Emma's Romanticism is highly clichéd and she makes the mistake of overvaluing appearance; she never appreciates Charles's love for her because in the literature she has read she has never encountered a man in love who can neither ride nor shoot nor fence. Her experience is one of perpetual disillusion.

In considering this satire we must also question whether, by the end of the novel, Emma has, to a certain extent, been vindicated. If tender or refined feeling genuinely does require "carefully tended earth" then surely the blame for Emma's tragedy can lie as much with those who constitute her earth - the mediocre inhabitants of Yonville - as with her own foolishness?

Satire on Provincial Life

Although all the detail of provincial life is not central to the plot's development, Flaubert does intersperse his narrative with brief vignettes, often incorporating a more extensive use of dialogue, in order to satirise it. The inhabitants of Yonville are often portrayed as caricatures and nowhere is this more evident than at the agricultural fair (II, 8). Many of the characters who appear in this scene barely appear elsewhere, such as Lestiboudois, the grave-digger, whom Flaubert describes as "fully awake, as always, to his own interests" in providing chairs for the village folk. The scene of welcome between the Mayor and the Counsellor is a piece of pure farce. Satire dehumanises its targets, a point Flaubert does not attempt to disguise:

"They all looked exactly alike. Their pale, flabby faces, slightly touched by the sun, had the colour of sweet cider, and their bushy whiskers emerged from stiff collars held in position by white cravats tied in large bows."

Flaubert is particularly scathing about the pettiness of local gossip: two notable occasions are when Emma visits Madame Rollet with Léon and is said to be "compromising herself" and when she, in desperation goes to ask Binet for financial assistance. This scene is narrated from the perspective of a nosy neighbour, who remains ignorant of the actual events, as indeed does the reader, who is also forced to enter into conjecture, implicating the reader with the gossipers. Homais, seen by Flaubert as the embodiment of all provincial life's most insidious values, is the one individual who is subject to the most criticism; the book concludes not with Emma's death, but with Homais's receiving the legion d'honeur and it can be seen as much as the satirical tale of his rise as of Emma's fall. It should be noted that it is through satirising both the dreams of Romanticism and the dullness of provincial life, that Flaubert creates a climate of moral ambiguity.

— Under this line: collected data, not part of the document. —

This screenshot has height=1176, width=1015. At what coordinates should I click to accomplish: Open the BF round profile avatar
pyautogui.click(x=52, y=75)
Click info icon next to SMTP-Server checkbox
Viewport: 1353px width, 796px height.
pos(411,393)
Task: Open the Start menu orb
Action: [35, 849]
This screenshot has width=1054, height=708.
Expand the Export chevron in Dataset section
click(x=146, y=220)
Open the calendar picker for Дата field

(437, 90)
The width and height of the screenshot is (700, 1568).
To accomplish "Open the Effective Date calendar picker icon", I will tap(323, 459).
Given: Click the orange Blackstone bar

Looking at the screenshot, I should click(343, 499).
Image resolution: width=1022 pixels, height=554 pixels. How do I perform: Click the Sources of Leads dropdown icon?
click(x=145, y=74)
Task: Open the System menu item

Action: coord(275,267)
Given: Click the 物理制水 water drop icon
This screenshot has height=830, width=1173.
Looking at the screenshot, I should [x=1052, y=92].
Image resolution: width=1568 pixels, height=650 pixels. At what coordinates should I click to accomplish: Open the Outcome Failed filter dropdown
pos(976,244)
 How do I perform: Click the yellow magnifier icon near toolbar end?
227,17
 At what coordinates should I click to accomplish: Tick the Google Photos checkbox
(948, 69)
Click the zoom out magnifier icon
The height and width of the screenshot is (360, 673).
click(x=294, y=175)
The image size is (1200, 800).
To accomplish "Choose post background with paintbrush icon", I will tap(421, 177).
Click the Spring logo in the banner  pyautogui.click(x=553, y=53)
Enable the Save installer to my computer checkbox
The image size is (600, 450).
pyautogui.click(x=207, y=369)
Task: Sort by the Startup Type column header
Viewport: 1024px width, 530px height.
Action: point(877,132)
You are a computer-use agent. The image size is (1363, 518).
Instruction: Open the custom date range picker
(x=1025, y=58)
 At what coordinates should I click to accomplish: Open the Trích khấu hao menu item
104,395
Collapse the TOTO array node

This is a novel with very few social absolute rights and wrongs.

Boredom and Entrapment

Boredom, stemming from false expectations, is the key theme of the novel. It is also synonymous with entrapment, for Emma can transcend neither her status, nor her time, nor her gender. There are many symbols of entrapment in the novel, in particular the cage for Hippolyte's leg (see plot summary). The convent is an obvious place of entrapment, but all of Emma's homes have the same end result. Even when her lust for Léon is (probably) consummated it occurs within a confined space, the cab, symbolising the extent to which even adultery has its limits. Images of entrapment are amongst those that disturb Emma the most, for example the grotesque vision of the blind beggar, trapped outside the cab, pressed up tight against the window. The feeling of entrapment as a symptom of boredom was most fully explored by Baudelaire in Les Fleurs du mal in which he describes prisons, with bars of falling rain and frenzied animals struggling to break out. Much of the imagery employed by Flaubert to depict the experience of entrapment can be profitably compared to Baudelaire's Spleen poems. Emma's final trap is however a fully material one, ensnared in the net of her own debts.